◆ TASK REQUIREMENTS
Edit the items below so that every "Locate an element on the screen" becomes "Find an element on the screen", with no other changes.

Start of RECORDS FOR THE TASK

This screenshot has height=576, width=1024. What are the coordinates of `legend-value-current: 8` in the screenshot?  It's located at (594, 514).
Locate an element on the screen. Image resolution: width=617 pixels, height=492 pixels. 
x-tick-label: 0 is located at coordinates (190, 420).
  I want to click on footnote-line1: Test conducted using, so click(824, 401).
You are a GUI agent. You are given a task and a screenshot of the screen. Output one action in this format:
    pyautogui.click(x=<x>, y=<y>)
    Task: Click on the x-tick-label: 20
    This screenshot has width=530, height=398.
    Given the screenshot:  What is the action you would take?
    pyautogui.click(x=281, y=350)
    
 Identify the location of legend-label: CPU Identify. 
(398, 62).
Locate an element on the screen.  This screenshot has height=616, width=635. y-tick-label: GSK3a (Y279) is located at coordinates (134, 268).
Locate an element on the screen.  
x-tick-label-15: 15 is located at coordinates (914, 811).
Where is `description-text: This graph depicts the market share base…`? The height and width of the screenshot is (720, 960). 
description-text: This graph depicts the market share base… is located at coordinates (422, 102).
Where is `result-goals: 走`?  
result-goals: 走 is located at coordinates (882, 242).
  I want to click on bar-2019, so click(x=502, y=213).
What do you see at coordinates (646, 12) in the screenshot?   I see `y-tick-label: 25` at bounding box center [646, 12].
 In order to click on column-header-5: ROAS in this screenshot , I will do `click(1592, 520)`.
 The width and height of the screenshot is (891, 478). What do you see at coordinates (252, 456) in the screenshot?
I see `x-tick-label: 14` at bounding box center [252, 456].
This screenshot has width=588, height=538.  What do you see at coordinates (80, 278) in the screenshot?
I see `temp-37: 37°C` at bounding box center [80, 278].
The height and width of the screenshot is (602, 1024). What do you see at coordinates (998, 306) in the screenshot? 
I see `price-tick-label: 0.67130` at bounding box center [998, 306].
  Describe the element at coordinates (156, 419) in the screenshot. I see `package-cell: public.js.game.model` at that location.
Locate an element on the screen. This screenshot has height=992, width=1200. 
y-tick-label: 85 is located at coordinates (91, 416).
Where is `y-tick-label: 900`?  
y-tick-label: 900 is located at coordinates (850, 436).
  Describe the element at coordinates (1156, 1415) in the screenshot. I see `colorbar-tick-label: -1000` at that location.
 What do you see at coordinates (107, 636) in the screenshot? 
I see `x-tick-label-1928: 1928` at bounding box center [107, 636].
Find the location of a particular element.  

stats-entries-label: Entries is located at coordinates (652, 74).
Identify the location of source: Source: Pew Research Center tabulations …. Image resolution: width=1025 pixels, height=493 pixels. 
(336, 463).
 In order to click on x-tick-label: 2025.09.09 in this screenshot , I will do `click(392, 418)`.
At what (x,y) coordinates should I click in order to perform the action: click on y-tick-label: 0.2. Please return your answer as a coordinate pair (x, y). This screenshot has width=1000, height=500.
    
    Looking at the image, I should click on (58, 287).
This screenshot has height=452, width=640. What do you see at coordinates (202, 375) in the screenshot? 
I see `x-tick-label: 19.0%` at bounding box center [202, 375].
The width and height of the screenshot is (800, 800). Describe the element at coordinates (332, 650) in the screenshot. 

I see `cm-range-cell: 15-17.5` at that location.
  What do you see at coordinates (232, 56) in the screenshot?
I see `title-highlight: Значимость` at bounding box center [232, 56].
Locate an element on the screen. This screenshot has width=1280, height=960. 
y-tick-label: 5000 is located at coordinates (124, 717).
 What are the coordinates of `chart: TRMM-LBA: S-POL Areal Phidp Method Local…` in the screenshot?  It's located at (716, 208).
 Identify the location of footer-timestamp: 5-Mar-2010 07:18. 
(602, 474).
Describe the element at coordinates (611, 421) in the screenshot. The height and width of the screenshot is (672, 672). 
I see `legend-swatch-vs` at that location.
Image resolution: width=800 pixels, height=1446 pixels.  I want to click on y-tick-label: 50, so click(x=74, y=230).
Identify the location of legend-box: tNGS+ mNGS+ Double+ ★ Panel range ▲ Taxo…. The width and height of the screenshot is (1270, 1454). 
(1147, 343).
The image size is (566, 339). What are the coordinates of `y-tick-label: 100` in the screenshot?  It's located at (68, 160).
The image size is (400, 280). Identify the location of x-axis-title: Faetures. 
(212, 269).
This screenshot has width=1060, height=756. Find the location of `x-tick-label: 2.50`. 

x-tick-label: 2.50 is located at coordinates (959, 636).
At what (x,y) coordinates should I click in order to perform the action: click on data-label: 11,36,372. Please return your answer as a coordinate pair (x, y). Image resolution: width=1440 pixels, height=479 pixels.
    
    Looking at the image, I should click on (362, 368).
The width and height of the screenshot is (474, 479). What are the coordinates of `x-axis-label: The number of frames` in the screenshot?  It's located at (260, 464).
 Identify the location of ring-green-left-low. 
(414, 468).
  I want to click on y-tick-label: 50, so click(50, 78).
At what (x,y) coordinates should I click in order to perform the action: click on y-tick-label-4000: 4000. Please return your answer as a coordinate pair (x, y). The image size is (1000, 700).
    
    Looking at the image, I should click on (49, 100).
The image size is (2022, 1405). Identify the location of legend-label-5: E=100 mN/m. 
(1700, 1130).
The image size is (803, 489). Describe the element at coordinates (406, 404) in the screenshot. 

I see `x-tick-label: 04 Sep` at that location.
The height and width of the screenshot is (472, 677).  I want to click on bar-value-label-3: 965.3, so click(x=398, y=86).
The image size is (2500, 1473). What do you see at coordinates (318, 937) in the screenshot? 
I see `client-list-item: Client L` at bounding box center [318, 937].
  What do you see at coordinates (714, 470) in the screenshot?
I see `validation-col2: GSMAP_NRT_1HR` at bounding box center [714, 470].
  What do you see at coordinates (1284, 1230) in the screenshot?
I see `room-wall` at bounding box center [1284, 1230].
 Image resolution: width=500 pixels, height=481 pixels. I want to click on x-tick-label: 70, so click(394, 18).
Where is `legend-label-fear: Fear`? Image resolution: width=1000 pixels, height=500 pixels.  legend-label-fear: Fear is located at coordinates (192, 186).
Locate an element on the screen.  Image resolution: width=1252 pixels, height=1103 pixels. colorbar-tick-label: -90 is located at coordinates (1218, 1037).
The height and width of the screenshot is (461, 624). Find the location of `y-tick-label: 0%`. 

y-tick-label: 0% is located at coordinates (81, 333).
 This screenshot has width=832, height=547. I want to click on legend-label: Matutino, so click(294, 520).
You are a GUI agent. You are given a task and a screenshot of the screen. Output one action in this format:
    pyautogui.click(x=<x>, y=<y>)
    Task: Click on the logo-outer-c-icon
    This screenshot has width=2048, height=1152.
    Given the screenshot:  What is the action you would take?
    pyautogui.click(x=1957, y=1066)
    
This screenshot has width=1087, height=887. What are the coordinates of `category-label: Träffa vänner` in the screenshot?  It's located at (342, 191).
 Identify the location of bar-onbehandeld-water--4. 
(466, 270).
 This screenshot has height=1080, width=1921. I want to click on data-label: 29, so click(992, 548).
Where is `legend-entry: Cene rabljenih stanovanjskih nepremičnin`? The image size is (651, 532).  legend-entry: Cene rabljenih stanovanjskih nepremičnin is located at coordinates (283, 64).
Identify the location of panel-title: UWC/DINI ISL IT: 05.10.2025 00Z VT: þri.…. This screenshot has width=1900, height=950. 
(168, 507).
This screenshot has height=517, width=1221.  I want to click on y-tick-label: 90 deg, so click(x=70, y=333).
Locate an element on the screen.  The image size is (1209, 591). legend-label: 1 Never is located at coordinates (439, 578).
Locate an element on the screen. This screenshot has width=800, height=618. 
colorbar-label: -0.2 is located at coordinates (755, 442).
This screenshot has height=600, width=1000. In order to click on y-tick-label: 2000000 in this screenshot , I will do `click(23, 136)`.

End of RECORDS FOR THE TASK

◆ OUTPUT FOR THIS TASK
This screenshot has height=576, width=1024. What are the coordinates of `legend-value-current: 8` in the screenshot?  It's located at (594, 514).
Find an element on the screen. Image resolution: width=617 pixels, height=492 pixels. 
x-tick-label: 0 is located at coordinates (190, 420).
  I want to click on footnote-line1: Test conducted using, so click(824, 401).
You are a GUI agent. You are given a task and a screenshot of the screen. Output one action in this format:
    pyautogui.click(x=<x>, y=<y>)
    Task: Click on the x-tick-label: 20
    This screenshot has width=530, height=398.
    Given the screenshot:  What is the action you would take?
    pyautogui.click(x=281, y=350)
    
 Identify the location of legend-label: CPU Identify. 
(398, 62).
Find an element on the screen.  This screenshot has height=616, width=635. y-tick-label: GSK3a (Y279) is located at coordinates (134, 268).
Find an element on the screen.  
x-tick-label-15: 15 is located at coordinates (914, 811).
Where is `description-text: This graph depicts the market share base…`? The height and width of the screenshot is (720, 960). 
description-text: This graph depicts the market share base… is located at coordinates (422, 102).
Where is `result-goals: 走`?  
result-goals: 走 is located at coordinates (882, 242).
  I want to click on bar-2019, so click(x=502, y=213).
What do you see at coordinates (646, 12) in the screenshot?   I see `y-tick-label: 25` at bounding box center [646, 12].
 In order to click on column-header-5: ROAS in this screenshot , I will do `click(1592, 520)`.
 The width and height of the screenshot is (891, 478). What do you see at coordinates (252, 456) in the screenshot?
I see `x-tick-label: 14` at bounding box center [252, 456].
This screenshot has width=588, height=538.  What do you see at coordinates (80, 278) in the screenshot?
I see `temp-37: 37°C` at bounding box center [80, 278].
The height and width of the screenshot is (602, 1024). What do you see at coordinates (998, 306) in the screenshot? 
I see `price-tick-label: 0.67130` at bounding box center [998, 306].
  Describe the element at coordinates (156, 419) in the screenshot. I see `package-cell: public.js.game.model` at that location.
Find an element on the screen. This screenshot has height=992, width=1200. 
y-tick-label: 85 is located at coordinates (91, 416).
Where is `y-tick-label: 900`?  
y-tick-label: 900 is located at coordinates (850, 436).
  Describe the element at coordinates (1156, 1415) in the screenshot. I see `colorbar-tick-label: -1000` at that location.
 What do you see at coordinates (107, 636) in the screenshot? 
I see `x-tick-label-1928: 1928` at bounding box center [107, 636].
Find the location of a particular element.  

stats-entries-label: Entries is located at coordinates (652, 74).
Identify the location of source: Source: Pew Research Center tabulations …. Image resolution: width=1025 pixels, height=493 pixels. 
(336, 463).
 In order to click on x-tick-label: 2025.09.09 in this screenshot , I will do `click(392, 418)`.
At what (x,y) coordinates should I click in order to perform the action: click on y-tick-label: 0.2. Please return your answer as a coordinate pair (x, y). This screenshot has width=1000, height=500.
    
    Looking at the image, I should click on (58, 287).
This screenshot has height=452, width=640. What do you see at coordinates (202, 375) in the screenshot? 
I see `x-tick-label: 19.0%` at bounding box center [202, 375].
The width and height of the screenshot is (800, 800). Describe the element at coordinates (332, 650) in the screenshot. 

I see `cm-range-cell: 15-17.5` at that location.
  What do you see at coordinates (232, 56) in the screenshot?
I see `title-highlight: Значимость` at bounding box center [232, 56].
Find an element on the screen. This screenshot has width=1280, height=960. 
y-tick-label: 5000 is located at coordinates (124, 717).
 What are the coordinates of `chart: TRMM-LBA: S-POL Areal Phidp Method Local…` in the screenshot?  It's located at (716, 208).
 Identify the location of footer-timestamp: 5-Mar-2010 07:18. 
(602, 474).
Describe the element at coordinates (611, 421) in the screenshot. The height and width of the screenshot is (672, 672). 
I see `legend-swatch-vs` at that location.
Image resolution: width=800 pixels, height=1446 pixels.  I want to click on y-tick-label: 50, so click(x=74, y=230).
Identify the location of legend-box: tNGS+ mNGS+ Double+ ★ Panel range ▲ Taxo…. The width and height of the screenshot is (1270, 1454). 
(1147, 343).
The image size is (566, 339). What are the coordinates of `y-tick-label: 100` in the screenshot?  It's located at (68, 160).
The image size is (400, 280). Identify the location of x-axis-title: Faetures. 
(212, 269).
This screenshot has width=1060, height=756. Find the location of `x-tick-label: 2.50`. 

x-tick-label: 2.50 is located at coordinates (959, 636).
At what (x,y) coordinates should I click in order to perform the action: click on data-label: 11,36,372. Please return your answer as a coordinate pair (x, y). Image resolution: width=1440 pixels, height=479 pixels.
    
    Looking at the image, I should click on (362, 368).
The width and height of the screenshot is (474, 479). What are the coordinates of `x-axis-label: The number of frames` in the screenshot?  It's located at (260, 464).
 Identify the location of ring-green-left-low. 
(414, 468).
  I want to click on y-tick-label: 50, so click(50, 78).
At what (x,y) coordinates should I click in order to perform the action: click on y-tick-label-4000: 4000. Please return your answer as a coordinate pair (x, y). The image size is (1000, 700).
    
    Looking at the image, I should click on (49, 100).
The image size is (2022, 1405). Identify the location of legend-label-5: E=100 mN/m. 
(1700, 1130).
The image size is (803, 489). Describe the element at coordinates (406, 404) in the screenshot. 

I see `x-tick-label: 04 Sep` at that location.
The height and width of the screenshot is (472, 677).  I want to click on bar-value-label-3: 965.3, so click(x=398, y=86).
The image size is (2500, 1473). What do you see at coordinates (318, 937) in the screenshot? 
I see `client-list-item: Client L` at bounding box center [318, 937].
  What do you see at coordinates (714, 470) in the screenshot?
I see `validation-col2: GSMAP_NRT_1HR` at bounding box center [714, 470].
  What do you see at coordinates (1284, 1230) in the screenshot?
I see `room-wall` at bounding box center [1284, 1230].
 Image resolution: width=500 pixels, height=481 pixels. I want to click on x-tick-label: 70, so click(394, 18).
Where is `legend-label-fear: Fear`? Image resolution: width=1000 pixels, height=500 pixels.  legend-label-fear: Fear is located at coordinates (192, 186).
Find an element on the screen.  Image resolution: width=1252 pixels, height=1103 pixels. colorbar-tick-label: -90 is located at coordinates (1218, 1037).
The height and width of the screenshot is (461, 624). Find the location of `y-tick-label: 0%`. 

y-tick-label: 0% is located at coordinates (81, 333).
 This screenshot has width=832, height=547. I want to click on legend-label: Matutino, so click(294, 520).
You are a GUI agent. You are given a task and a screenshot of the screen. Output one action in this format:
    pyautogui.click(x=<x>, y=<y>)
    Task: Click on the logo-outer-c-icon
    This screenshot has width=2048, height=1152.
    Given the screenshot:  What is the action you would take?
    pyautogui.click(x=1957, y=1066)
    
This screenshot has width=1087, height=887. What are the coordinates of `category-label: Träffa vänner` in the screenshot?  It's located at (342, 191).
 Identify the location of bar-onbehandeld-water--4. 
(466, 270).
 This screenshot has height=1080, width=1921. I want to click on data-label: 29, so click(992, 548).
Where is `legend-entry: Cene rabljenih stanovanjskih nepremičnin`? The image size is (651, 532).  legend-entry: Cene rabljenih stanovanjskih nepremičnin is located at coordinates (283, 64).
Identify the location of panel-title: UWC/DINI ISL IT: 05.10.2025 00Z VT: þri.…. This screenshot has width=1900, height=950. 
(168, 507).
This screenshot has height=517, width=1221.  I want to click on y-tick-label: 90 deg, so click(x=70, y=333).
Find an element on the screen.  The image size is (1209, 591). legend-label: 1 Never is located at coordinates (439, 578).
Find an element on the screen. This screenshot has width=800, height=618. 
colorbar-label: -0.2 is located at coordinates (755, 442).
This screenshot has height=600, width=1000. In order to click on y-tick-label: 2000000 in this screenshot , I will do `click(23, 136)`.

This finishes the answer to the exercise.